A cidade de São Paulo (SP) lidera o ranking da vacinação contra Covid-19 entre as capitais do País, com mais de 10,3 milhões de pessoas protegidas. A D1 foi aplicada em mais de 7,3 milhões de pessoas e a D2, em 2,7 milhões de paulistanos.
Vacina mais aplicada no País continua sendo a AstraZeneca/Oxford
Rio de Janeiro (RJ) aplicou 5,7 milhões de vacinas contra Covid-19. Durante a D1, a capital fluminense imunizou 3,9 milhões de pessoas e a D2 protegeu 1,6 milhão de cariocas.
Fortaleza (CE) registra 2,3 milhões de pessoas vacinadas, enquanto Belo Horizonte (MG) e Salvador (BA) vacinaram cerca de 2 milhões, cada.
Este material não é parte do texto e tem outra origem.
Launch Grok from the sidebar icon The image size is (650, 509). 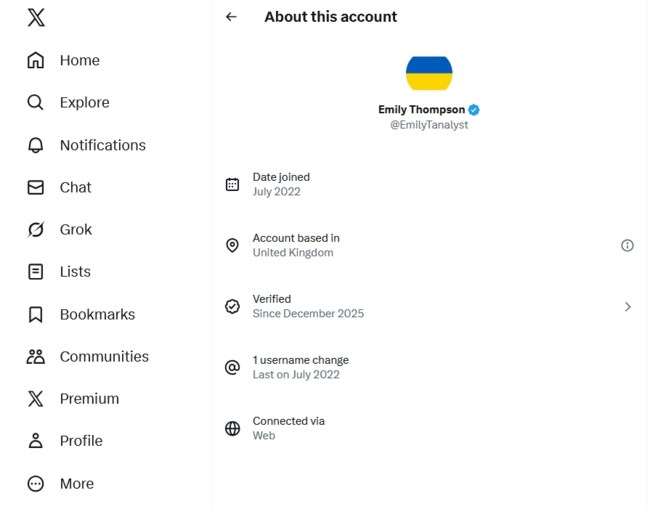pyautogui.click(x=36, y=229)
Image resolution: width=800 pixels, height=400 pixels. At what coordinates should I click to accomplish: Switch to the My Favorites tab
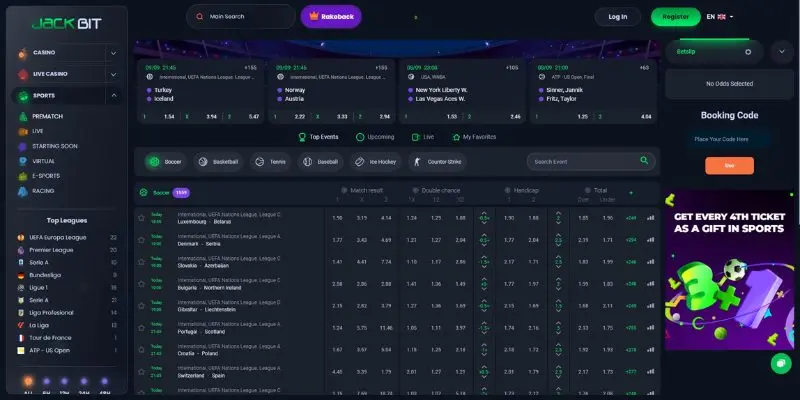point(472,136)
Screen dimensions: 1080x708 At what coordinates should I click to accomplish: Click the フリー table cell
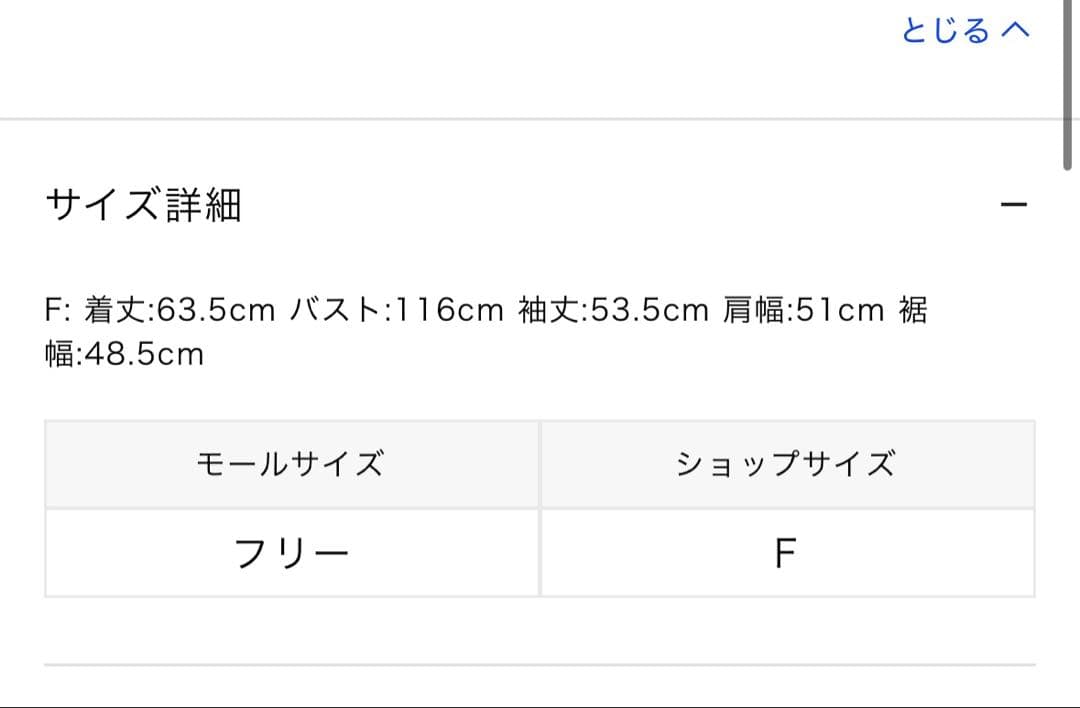(x=291, y=553)
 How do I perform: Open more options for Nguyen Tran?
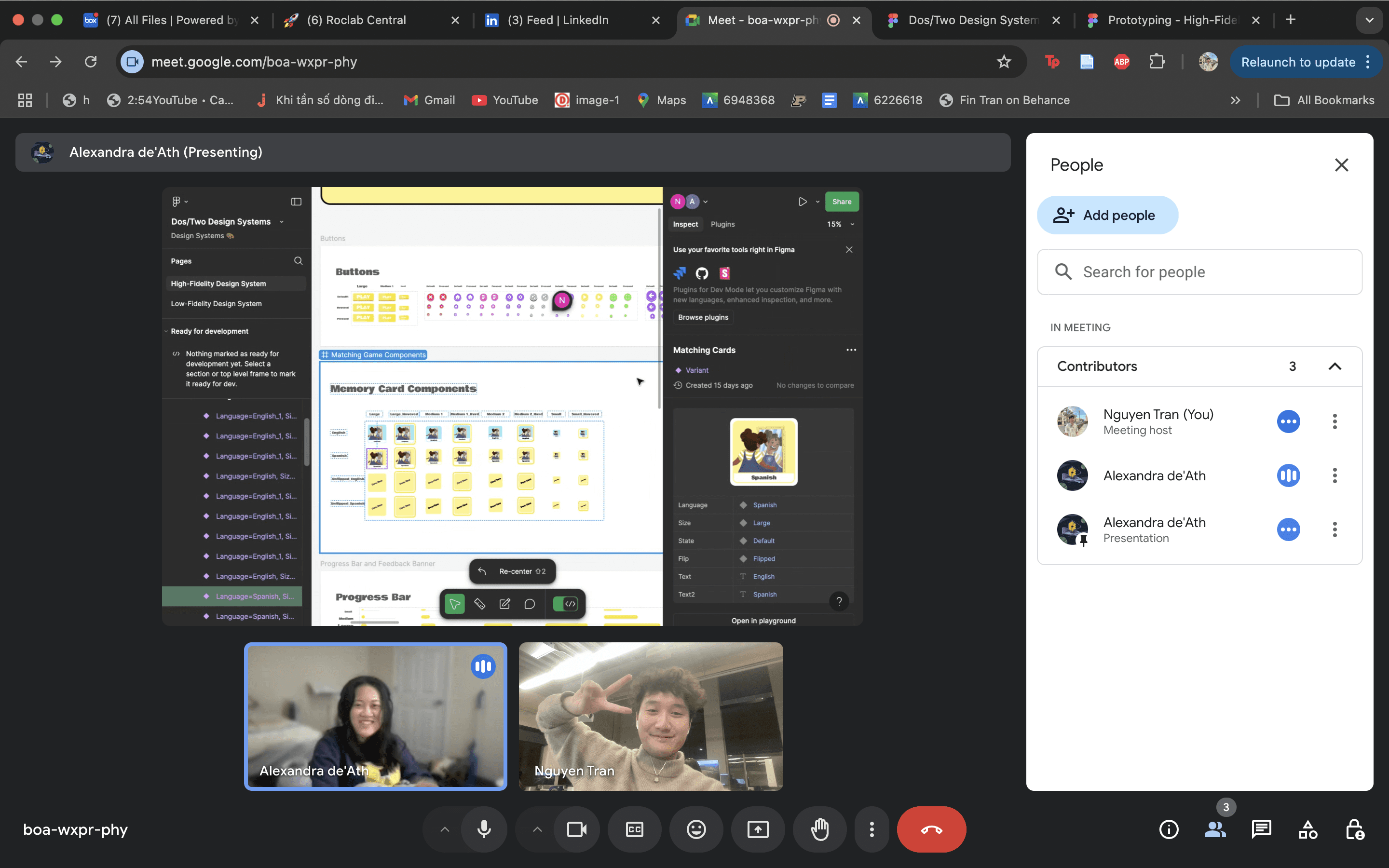tap(1335, 421)
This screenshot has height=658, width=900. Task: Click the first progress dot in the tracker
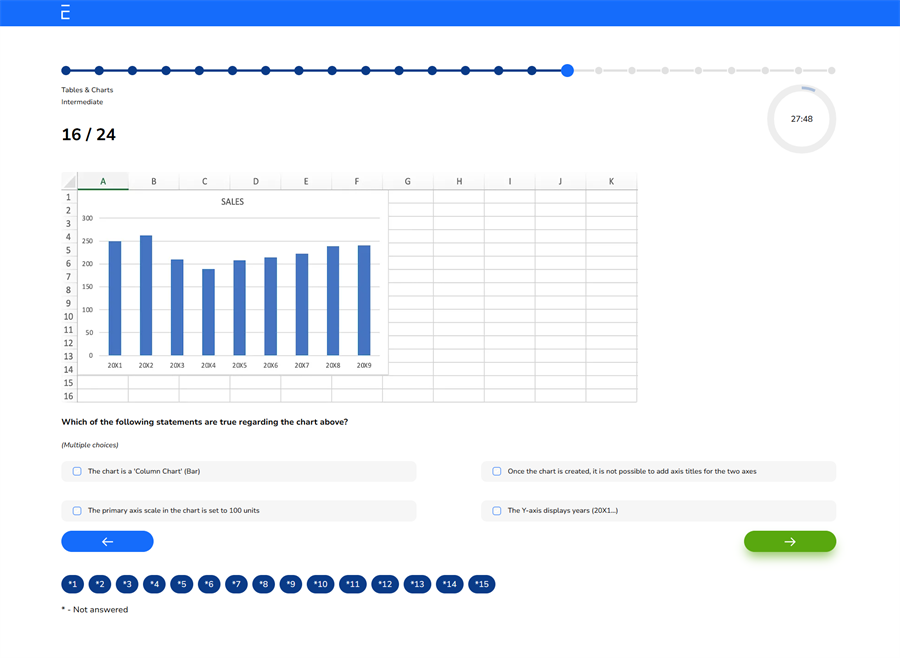(x=66, y=71)
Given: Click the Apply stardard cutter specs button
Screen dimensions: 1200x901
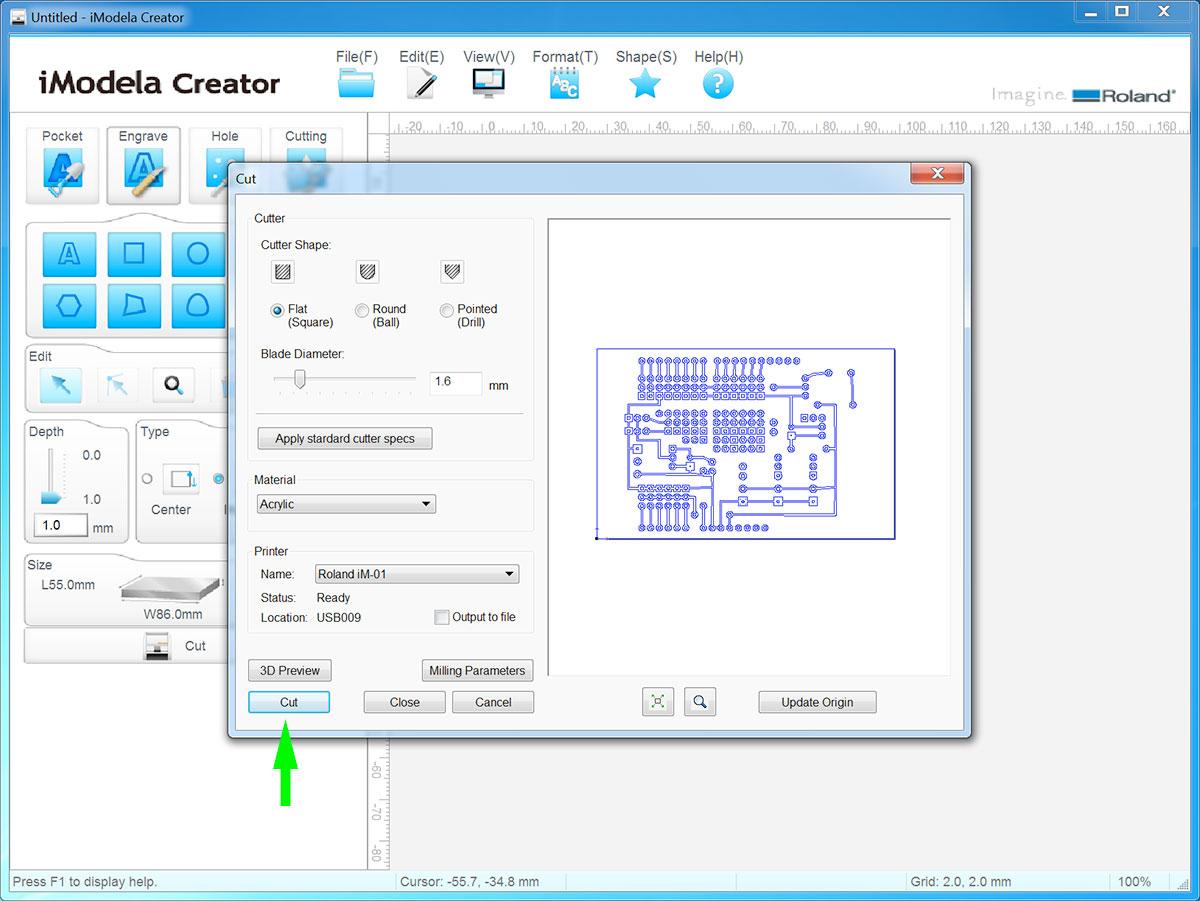Looking at the screenshot, I should click(344, 438).
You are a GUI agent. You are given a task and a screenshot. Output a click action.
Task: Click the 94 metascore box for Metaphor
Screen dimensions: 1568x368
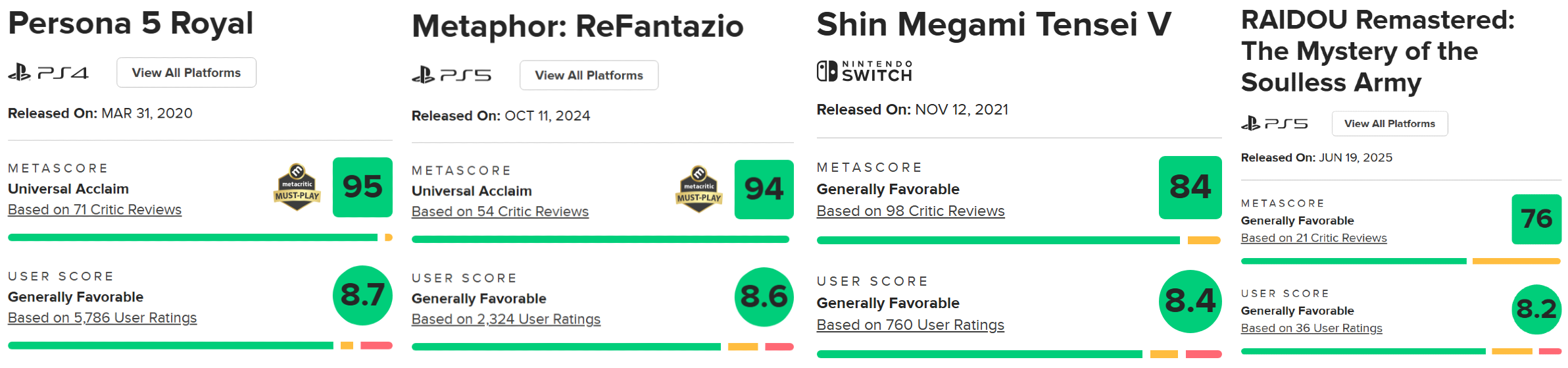(x=764, y=190)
Por sua vez, Palmas (TO), com 115 mil doses aplicadas; Boa Vista (RR), 208 mil; Rio Branco (AC), 264 mil; e Vitória, com 368 mil, foram as capitais que menos vacinaram contra Covid-19.
Entre as cidades com mais de 1 milhão de habitantes, Campinas (SP) tem o melhor desempenho na vacinação contra Covid-19, com registro de mais de 953 mil doses aplicadas. Guarulhos (SP) tem pouco mais de 900 mil vacinas aplicadas e São Gonçalo (RJ) imunizou 586 mil.
Segunda dose
Até esta quarta-feira (04), o País já tinha aplicado 142,5 milhões de doses contra Covid-19, com a D1 sendo usada em mais de 101 milhões de pessoas e a D2, em apenas 28% da D1. Ou seja, entre as pessoas imunizadas com a D1, 72% ainda não voltaram às Unidades Básicas de Saúde para a D2.
“Quando você toma a primeira dose, a possibilidade de não ter desenvolvido a quantidade adequada de anticorpos é alta. Então, se na bula, nos estudos, há recomendação de duas doses, é porque foi evidenciado que com duas doses você vai ter articulação de anticorpos capaz de te proteger”, explica Joana Gonçalves, infectologista do Hospital Regional da Asa Norte, de Brasília-DF.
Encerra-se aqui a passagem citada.